The RACGP has cautiously welcomed many of the long-term reforms contained in the Strengthening Medicare Taskforce report, which was publicly released after being presented to state and territory leaders at National Cabinet earlier in the day.
The report, which took more than six months to develop, lays out significant reforms to modernise Medicare and bolster general practice, as well as provide high-level guidance to the Federal Government on where it should invest the $750 million it pledged ahead of last year’s election.
Following today’s meeting, Prime Minister Anthony Albanese told reporters that health reform is a ‘first priority issue’ for National Cabinet, and that better integration will be a major focus of the planned changes.
‘The key, going forward, is to better integrate the systems,’ he said. ‘We know that the earlier the care is provided, the cheaper that care will be as well.
‘That is a common position which we have, and we’ll be prioritising that throughout 2023.’

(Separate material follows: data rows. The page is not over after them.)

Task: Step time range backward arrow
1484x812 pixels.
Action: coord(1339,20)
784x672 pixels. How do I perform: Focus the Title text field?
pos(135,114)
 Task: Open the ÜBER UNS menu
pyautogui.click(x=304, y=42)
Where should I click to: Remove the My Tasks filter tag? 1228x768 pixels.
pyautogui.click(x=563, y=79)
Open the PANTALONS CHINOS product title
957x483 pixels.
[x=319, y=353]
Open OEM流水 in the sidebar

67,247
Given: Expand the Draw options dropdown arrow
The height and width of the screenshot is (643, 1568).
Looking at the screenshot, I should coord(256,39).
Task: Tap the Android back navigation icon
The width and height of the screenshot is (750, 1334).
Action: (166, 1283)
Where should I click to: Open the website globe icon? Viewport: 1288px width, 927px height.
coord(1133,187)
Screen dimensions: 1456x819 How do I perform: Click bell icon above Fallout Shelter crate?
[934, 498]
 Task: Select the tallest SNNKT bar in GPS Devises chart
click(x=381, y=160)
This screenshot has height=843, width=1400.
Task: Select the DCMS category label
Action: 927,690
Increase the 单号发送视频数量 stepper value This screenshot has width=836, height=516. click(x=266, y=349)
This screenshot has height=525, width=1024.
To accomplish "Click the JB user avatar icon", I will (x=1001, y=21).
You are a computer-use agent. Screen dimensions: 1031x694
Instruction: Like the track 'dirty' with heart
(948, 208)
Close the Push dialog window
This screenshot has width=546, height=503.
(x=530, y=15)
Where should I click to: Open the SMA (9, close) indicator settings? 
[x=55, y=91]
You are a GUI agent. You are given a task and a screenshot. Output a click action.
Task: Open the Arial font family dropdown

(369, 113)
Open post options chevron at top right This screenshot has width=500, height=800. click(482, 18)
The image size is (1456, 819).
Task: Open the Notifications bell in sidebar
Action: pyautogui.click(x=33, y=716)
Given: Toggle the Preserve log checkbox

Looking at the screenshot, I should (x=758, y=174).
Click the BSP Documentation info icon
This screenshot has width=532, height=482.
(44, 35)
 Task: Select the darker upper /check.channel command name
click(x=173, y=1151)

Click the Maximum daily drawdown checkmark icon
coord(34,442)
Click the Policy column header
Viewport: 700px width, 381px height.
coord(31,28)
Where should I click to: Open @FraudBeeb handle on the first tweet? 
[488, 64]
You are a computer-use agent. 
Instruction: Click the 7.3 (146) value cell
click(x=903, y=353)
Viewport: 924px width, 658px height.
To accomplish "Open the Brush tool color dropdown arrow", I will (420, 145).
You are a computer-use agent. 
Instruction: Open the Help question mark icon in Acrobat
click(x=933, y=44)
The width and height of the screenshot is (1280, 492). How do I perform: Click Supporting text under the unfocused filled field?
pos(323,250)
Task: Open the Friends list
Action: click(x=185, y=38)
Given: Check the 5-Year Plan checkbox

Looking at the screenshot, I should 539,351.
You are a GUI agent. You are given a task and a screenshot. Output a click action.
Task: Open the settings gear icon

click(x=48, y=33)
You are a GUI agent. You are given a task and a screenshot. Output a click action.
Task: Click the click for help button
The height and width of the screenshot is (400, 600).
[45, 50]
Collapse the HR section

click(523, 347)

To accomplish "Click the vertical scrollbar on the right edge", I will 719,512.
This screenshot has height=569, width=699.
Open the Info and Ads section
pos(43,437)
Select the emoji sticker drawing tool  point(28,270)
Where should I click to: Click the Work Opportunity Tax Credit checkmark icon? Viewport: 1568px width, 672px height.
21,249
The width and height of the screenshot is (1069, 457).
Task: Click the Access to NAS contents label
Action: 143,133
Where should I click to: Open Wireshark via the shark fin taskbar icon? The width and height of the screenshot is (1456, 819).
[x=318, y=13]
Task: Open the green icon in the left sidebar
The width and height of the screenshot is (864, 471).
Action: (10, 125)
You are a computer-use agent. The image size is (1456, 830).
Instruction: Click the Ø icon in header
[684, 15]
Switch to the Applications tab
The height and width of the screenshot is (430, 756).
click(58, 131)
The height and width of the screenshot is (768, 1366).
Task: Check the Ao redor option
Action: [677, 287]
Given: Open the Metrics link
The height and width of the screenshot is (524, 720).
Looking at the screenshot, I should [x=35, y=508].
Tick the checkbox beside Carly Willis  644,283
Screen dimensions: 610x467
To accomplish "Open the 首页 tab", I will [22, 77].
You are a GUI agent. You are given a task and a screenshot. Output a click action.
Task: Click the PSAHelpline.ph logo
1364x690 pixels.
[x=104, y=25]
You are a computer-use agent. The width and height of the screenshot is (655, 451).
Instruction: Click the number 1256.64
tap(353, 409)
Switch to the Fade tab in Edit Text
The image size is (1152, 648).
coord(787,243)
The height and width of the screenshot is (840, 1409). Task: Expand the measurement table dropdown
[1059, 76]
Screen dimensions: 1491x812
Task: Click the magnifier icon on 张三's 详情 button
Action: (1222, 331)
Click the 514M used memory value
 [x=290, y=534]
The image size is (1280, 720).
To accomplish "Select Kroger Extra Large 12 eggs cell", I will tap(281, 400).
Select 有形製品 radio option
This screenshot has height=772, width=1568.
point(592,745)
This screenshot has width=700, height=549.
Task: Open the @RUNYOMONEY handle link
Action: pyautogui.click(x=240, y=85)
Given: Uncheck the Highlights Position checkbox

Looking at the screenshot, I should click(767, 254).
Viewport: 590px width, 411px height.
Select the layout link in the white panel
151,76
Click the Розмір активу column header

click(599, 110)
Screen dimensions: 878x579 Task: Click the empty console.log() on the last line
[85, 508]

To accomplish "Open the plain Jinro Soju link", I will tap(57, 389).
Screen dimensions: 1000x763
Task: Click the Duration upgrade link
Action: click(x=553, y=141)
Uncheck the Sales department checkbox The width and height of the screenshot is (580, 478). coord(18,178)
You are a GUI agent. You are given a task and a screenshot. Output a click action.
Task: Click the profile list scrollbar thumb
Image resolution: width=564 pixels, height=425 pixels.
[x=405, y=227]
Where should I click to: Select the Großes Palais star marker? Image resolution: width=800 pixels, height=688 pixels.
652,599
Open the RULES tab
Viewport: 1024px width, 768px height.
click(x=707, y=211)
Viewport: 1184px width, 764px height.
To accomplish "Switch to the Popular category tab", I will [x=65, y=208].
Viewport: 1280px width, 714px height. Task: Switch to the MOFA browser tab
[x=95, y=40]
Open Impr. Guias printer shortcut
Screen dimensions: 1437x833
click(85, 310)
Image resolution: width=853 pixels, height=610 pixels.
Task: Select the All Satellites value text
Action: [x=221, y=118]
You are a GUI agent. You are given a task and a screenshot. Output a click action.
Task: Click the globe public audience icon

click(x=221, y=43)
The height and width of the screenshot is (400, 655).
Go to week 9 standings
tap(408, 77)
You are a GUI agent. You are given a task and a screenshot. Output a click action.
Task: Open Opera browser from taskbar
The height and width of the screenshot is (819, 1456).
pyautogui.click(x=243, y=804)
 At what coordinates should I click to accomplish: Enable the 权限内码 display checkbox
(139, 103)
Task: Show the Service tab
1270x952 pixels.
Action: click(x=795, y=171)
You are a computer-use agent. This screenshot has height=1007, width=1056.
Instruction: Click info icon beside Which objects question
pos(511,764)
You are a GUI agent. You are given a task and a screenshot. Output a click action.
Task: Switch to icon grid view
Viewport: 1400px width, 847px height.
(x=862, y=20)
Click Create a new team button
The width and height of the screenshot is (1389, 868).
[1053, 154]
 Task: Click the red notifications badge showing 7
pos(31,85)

Specific Taskforce recommendations welcomed by the RACGP include:
- funding for longer consultations to reflect the fact that chronic and complex care requires more time than is funded for in a standard consultation
- increasing investment to support multidisciplinary teams in general practice that are responsive to local needs – as long as patients are accessing centrally coordinated care via their general practice
- ‘blended funding models’ integrated with fee-for-service, including incentives to promote better care for people who need it most
- introducing a streamlined and straightforward voluntary patient registration scheme, which enables patients to sign up to a practice that receives extra funding to coordinate care
- better use of data and digital technology to share critical patient information and support superior patient healthcare
- investing in Aboriginal Community Controlled Health Organisations to commission primary care services, building on their expertise and exploring new funding models that are locally relevant for rural and remote practice
- investing in primary care research.
Speaking after its release, RACGP President Dr Nicole Higgins said the report contains many promising elements, but that more action is needed to secure the future viability of general practice care.
‘The RACGP is pleased to have participated in the Taskforce and we are committed to working alongside government to implement reform,’ she said.
‘It is very positive that health reform is, as the Prime Minister said today, a first priority issue for 2023 and to see the states and territories come to the table with the Federal Government to discuss these vital issues.
‘We welcome many aspects of the report but there is a high level of ambiguity, and the devil will be in the detail on many of the recommendations.’
Dr Higgins also said reform without proper investment is ‘hollow’, and that short-term action is needed to ‘stem the bleeding’.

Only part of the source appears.